Problem description: Return the records below word for word.

Source data:
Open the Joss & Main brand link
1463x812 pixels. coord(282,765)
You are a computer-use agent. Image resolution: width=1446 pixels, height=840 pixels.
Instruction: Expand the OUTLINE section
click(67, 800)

Written solution:
Open the Joss & Main brand link
1463x812 pixels. coord(282,765)
You are a computer-use agent. Image resolution: width=1446 pixels, height=840 pixels.
Instruction: Expand the OUTLINE section
click(67, 800)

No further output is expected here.